Vicksburg Completes Replenishment at Sea

Navy News Service

Story Number: NNS120506-02
5/6/2012

By Mass Communication Specialist 3rd Class Nick C. Scott, Enterprise Carrier Strike Group Public Affairs

USS VICKSBURG, At Sea (NNS) -- Guided-missile cruiser USS Vicksburg (CG 69) performed a replenishment at sea (RAS) with Military Sealift Command fast combat support ship USNS Suppy (T-AOE 6), May 3.

A RAS can occur when two ships get close enough to transfer supplies and fuel while steaming. Vicksburg participates in a RAS approximately once a week.

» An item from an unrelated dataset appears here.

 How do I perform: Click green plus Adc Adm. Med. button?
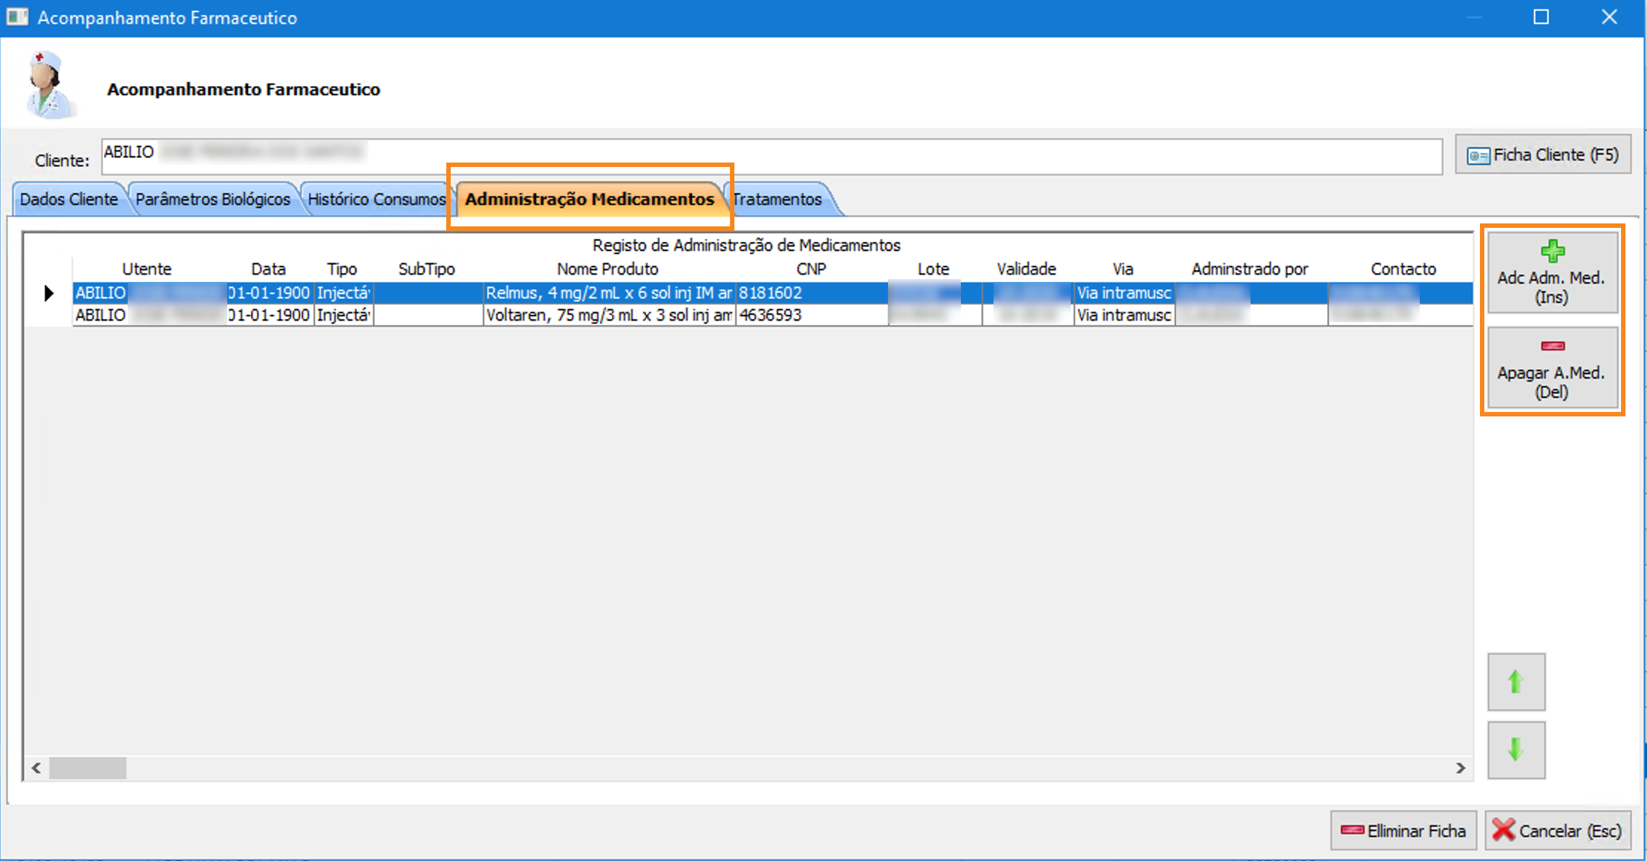click(x=1552, y=272)
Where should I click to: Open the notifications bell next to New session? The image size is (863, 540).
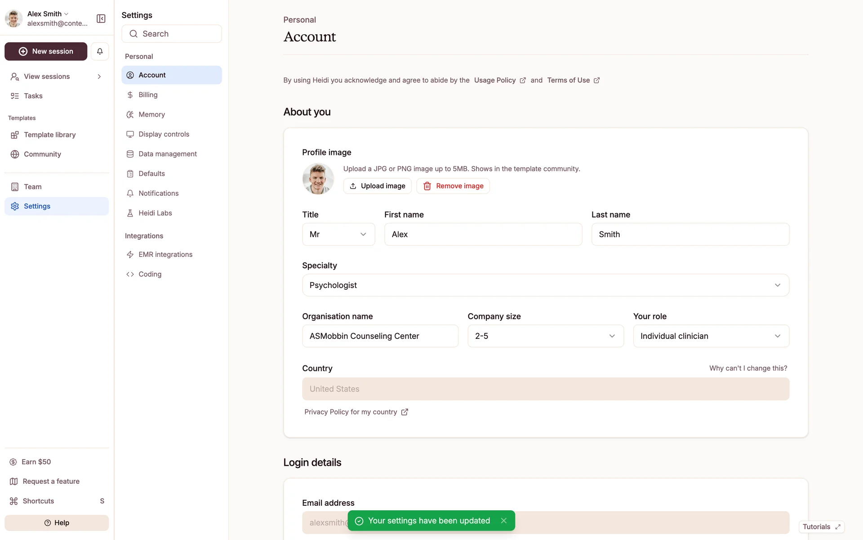pos(100,51)
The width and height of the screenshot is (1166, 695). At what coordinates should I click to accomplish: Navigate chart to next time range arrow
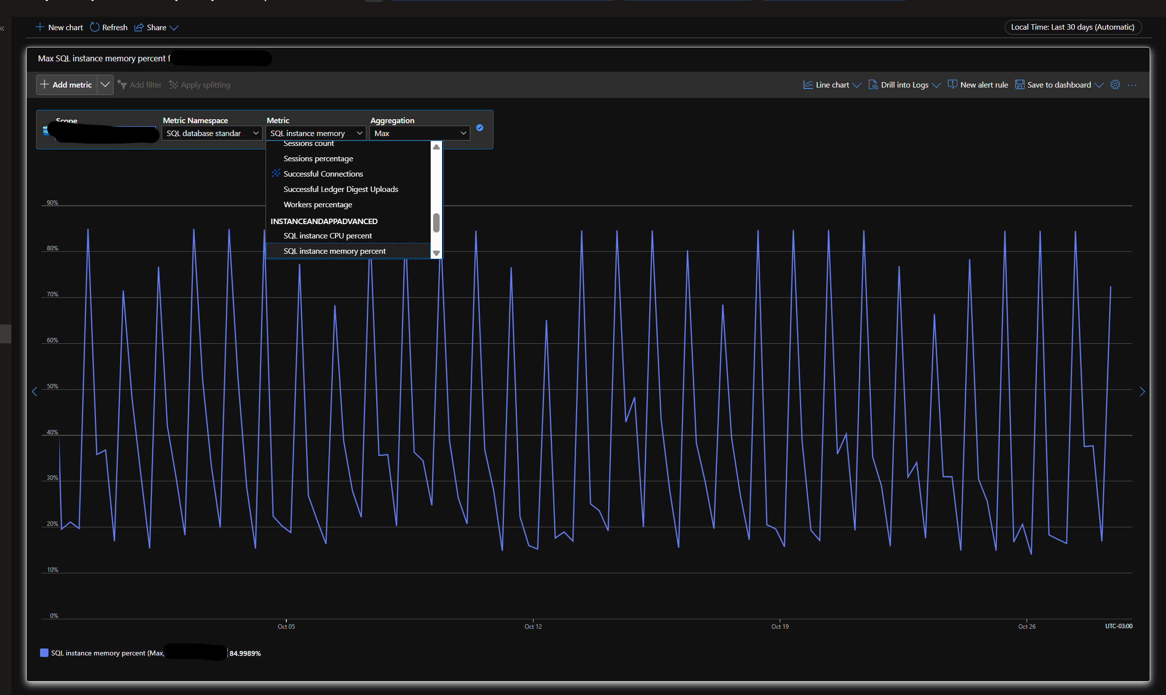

"The importance of [RAS] cannot be overstated," said Lt. j.g. Shannon K. Bencs, food service officer aboard Vicksburg. "We take on parts, fuel, mail and food."

During the average RAS, Vicksburg takes on approximately $30,000 to $40,000 worth of food and approximately 1,400 pounds of mail.

"[A RAS] is also a great opportunity for us to offload plastic waste and broken parts," said Bencs. "We couldn't get by with just re-supplying from port visits."

Replenishments at sea are all-hands efforts that bring together Sailors on the ship that would normally not work together.

"For [a RAS] there has to be cross departmental coordination," said Ensign Michael E. Fitzgerald, 1st Lieutenant aboard Vicksburg. "The level of integration is most obvious when you see Sailors on the working party. You see all different people from all departments working together to get one job done."

Though the working party is an all-hands effort, the most experienced Sailors are present on the bridge to ensure Vicksburg and the supply ship are keeping track of each other's movements.

"There is a real science behind it," said Fitzgerald. "Course and speed must be monitored at all times to keep the ships from colliding. The skill and experience of Vicksburg Sailor's may make it look easy, but it's a tough job."

Though the job is tough no matter what role a Sailor may take, the benefits make it worth it for most Sailors.

"[A RAS] brings the crew together," said Operations Specialist Seaman Jose E. Rosas, who tracks the ship's course and speed during replenishments at sea. "The supplies and mail we get are important to us and increases ship morale overall. It keeps us connected to home and family and I think that is important to every Sailor aboard."

Vicksburg is on her final deployment and is currently operating in the U.S. 5th Fleet area of responsibility conducting maritime security operations, theater security cooperation efforts and support missions as a part of Operation Enduring Freedom.